[What the task asks] Only the lines from the one that includes "This screenshot has height=516, width=1024." through the last line below belong in the reply, copied exactly and without pictures.

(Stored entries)
☆ ☆ ☆ ☆ ☆

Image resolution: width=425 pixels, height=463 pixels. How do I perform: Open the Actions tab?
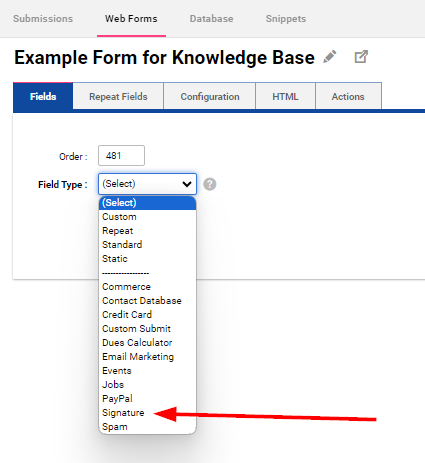click(x=348, y=96)
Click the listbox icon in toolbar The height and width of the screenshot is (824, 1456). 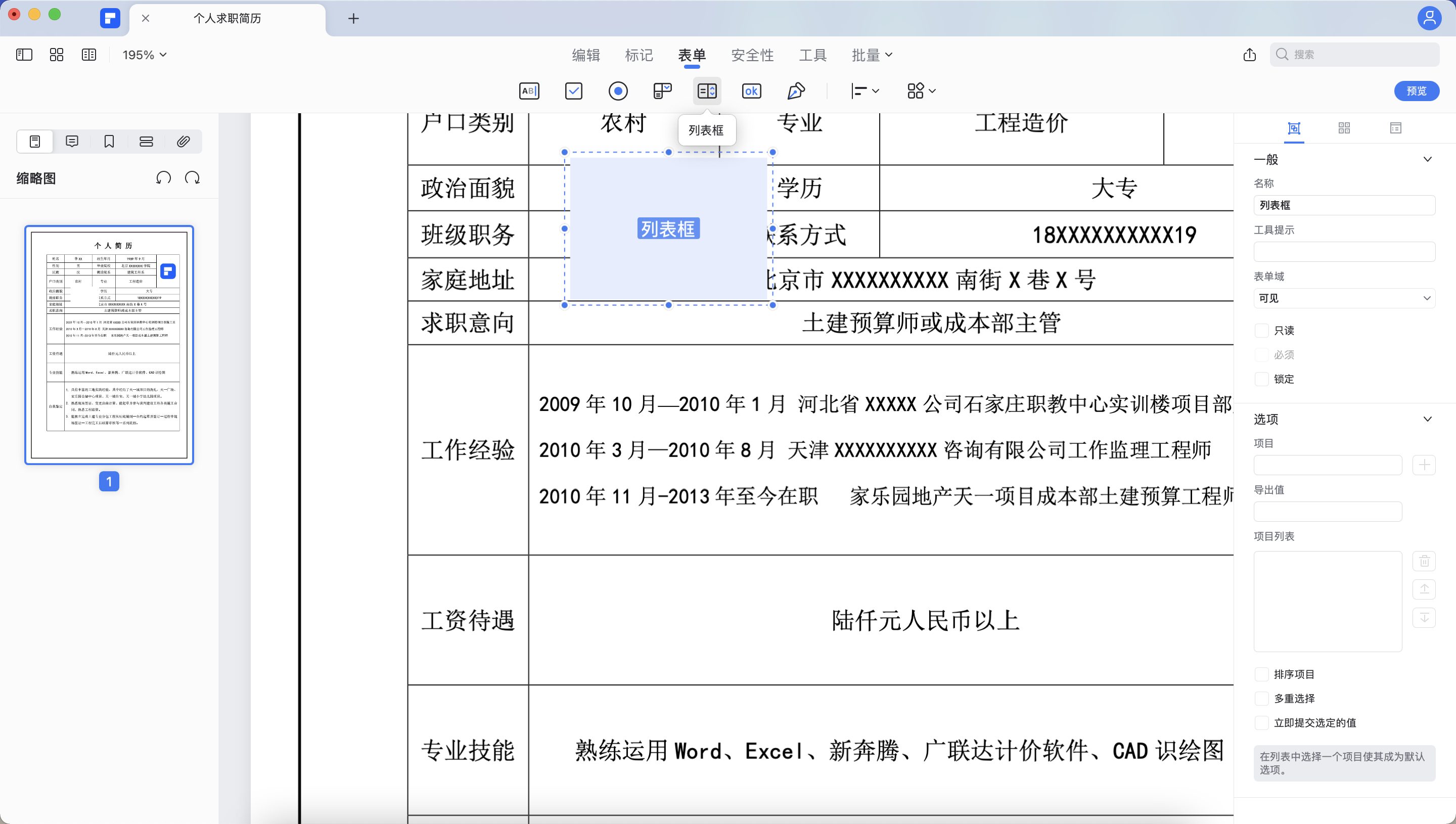point(707,91)
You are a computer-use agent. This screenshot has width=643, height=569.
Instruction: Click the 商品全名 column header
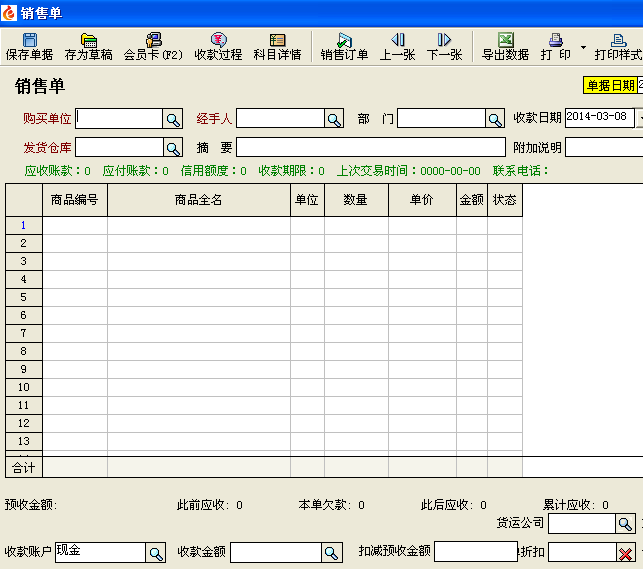click(x=198, y=200)
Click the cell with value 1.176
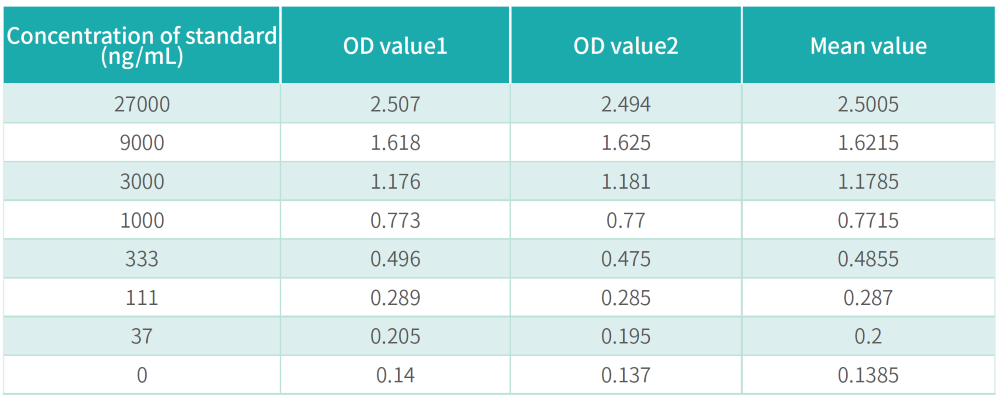The image size is (1000, 403). click(x=395, y=182)
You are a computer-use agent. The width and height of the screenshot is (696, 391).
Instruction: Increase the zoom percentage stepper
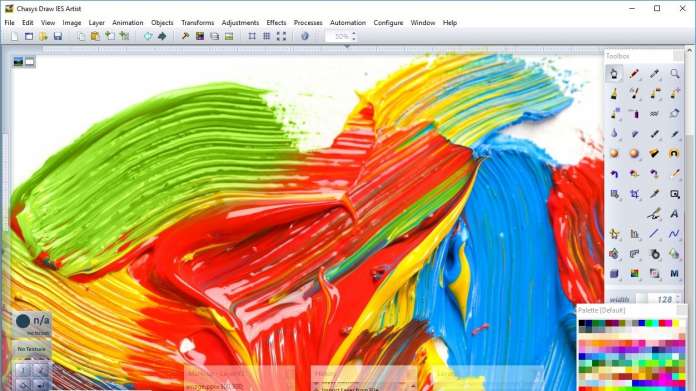[354, 34]
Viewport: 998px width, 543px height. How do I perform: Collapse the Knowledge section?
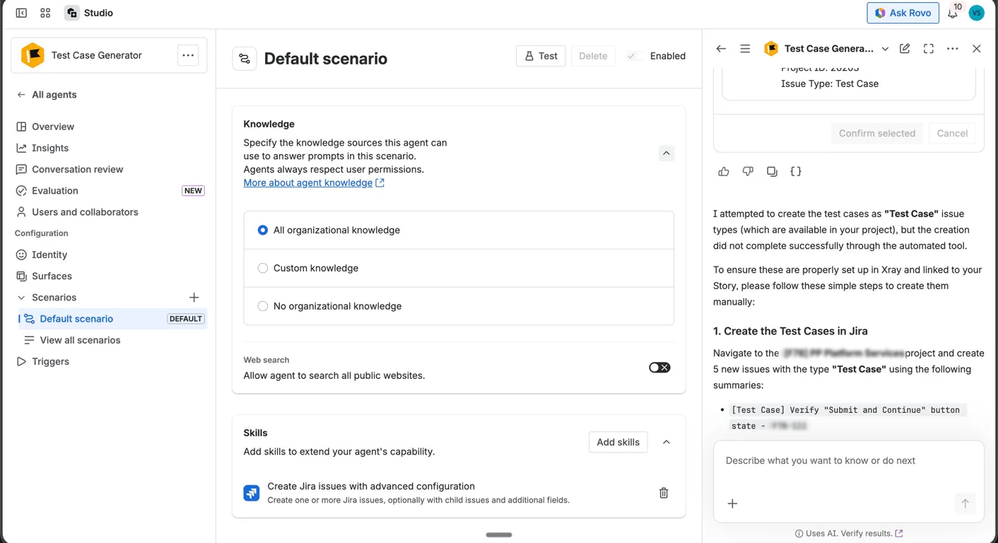pos(666,153)
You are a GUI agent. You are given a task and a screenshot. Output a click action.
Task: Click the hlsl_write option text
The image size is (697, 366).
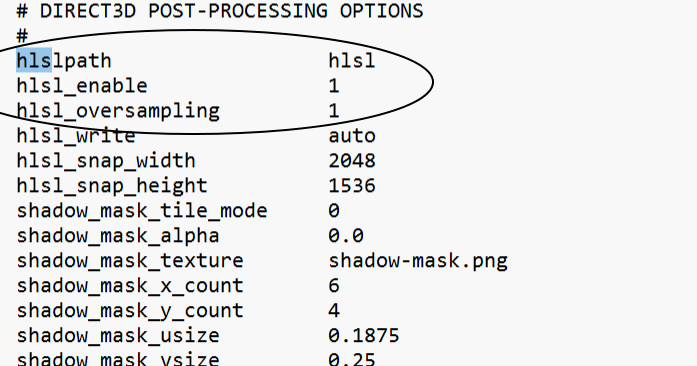pyautogui.click(x=76, y=136)

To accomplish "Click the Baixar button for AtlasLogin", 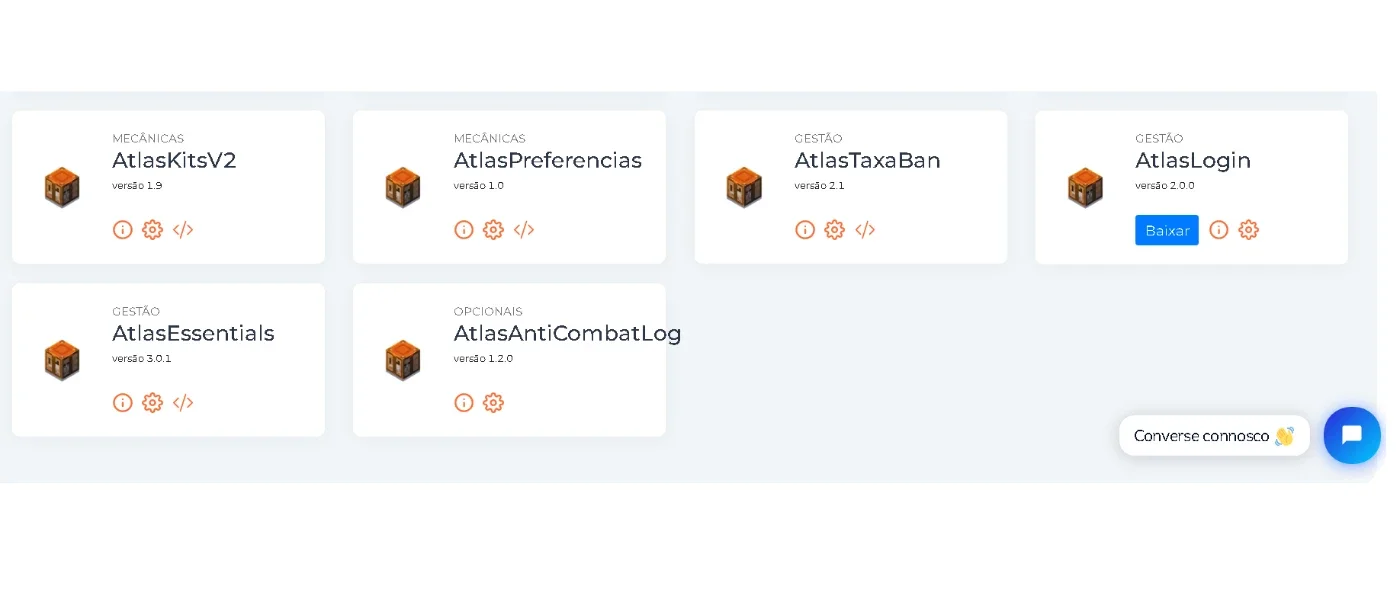I will click(x=1167, y=230).
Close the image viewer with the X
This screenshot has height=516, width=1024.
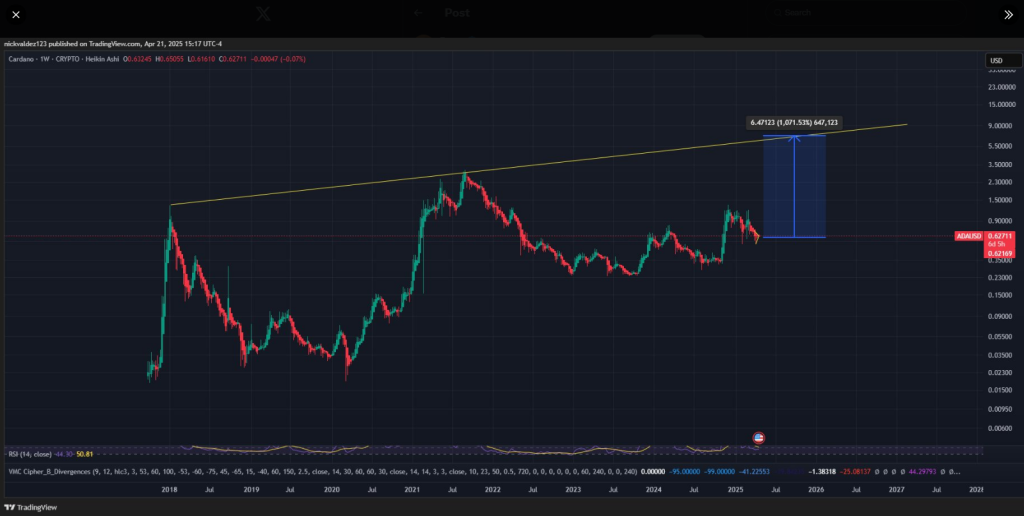(15, 15)
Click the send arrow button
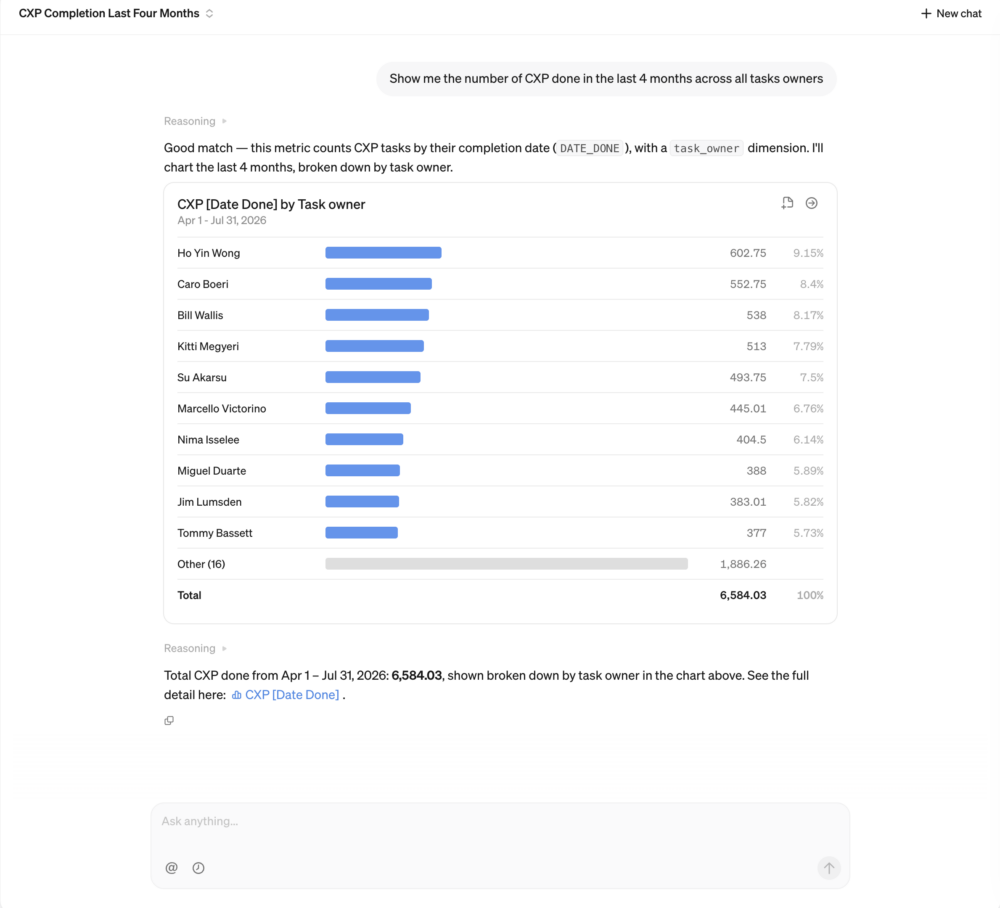 828,868
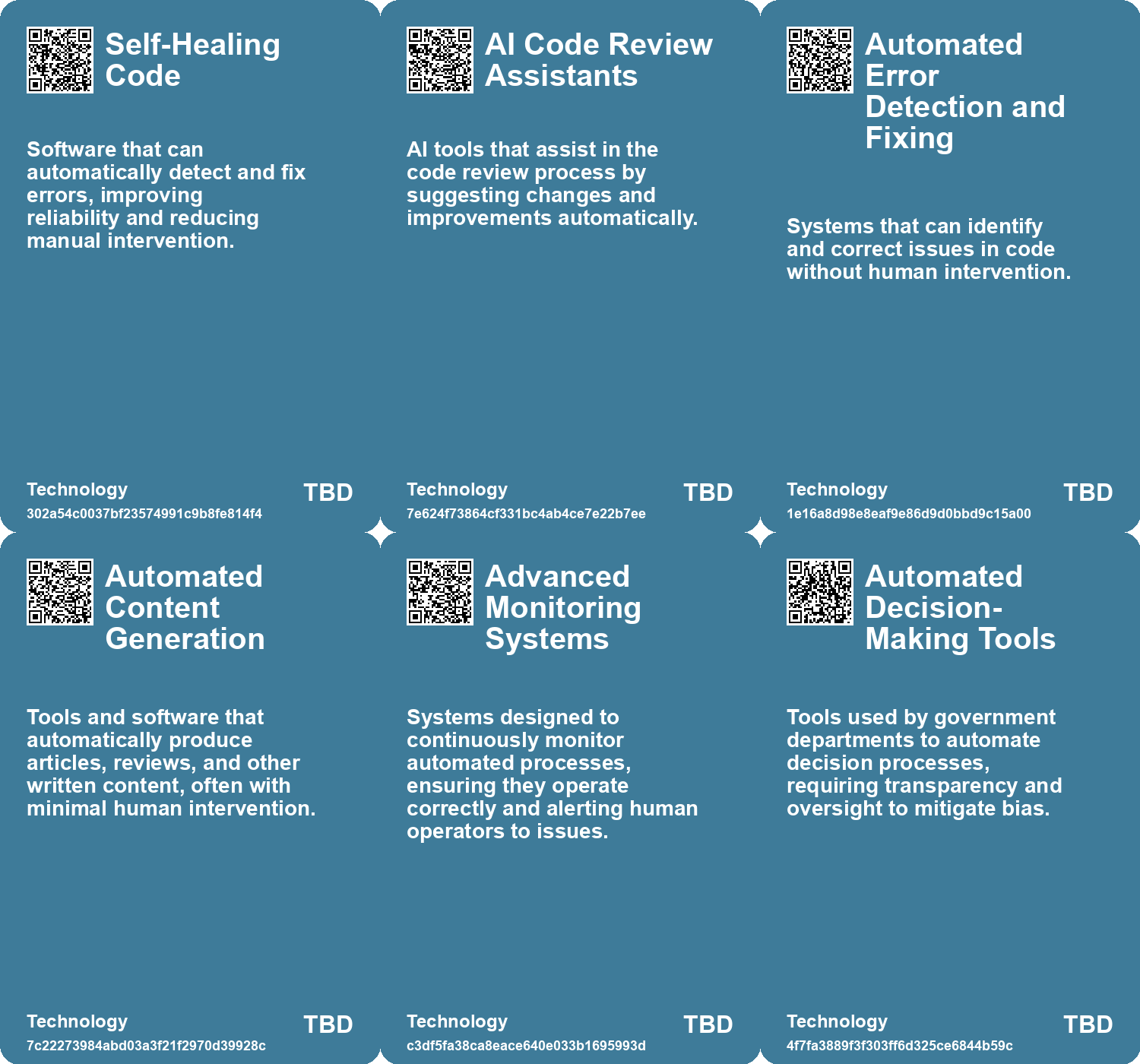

☆ ☆ ☆ ☆ ☆

[Reply to the exercise]
This screenshot has height=516, width=1024.
(15, 15)
Click the send arrow button
 828,868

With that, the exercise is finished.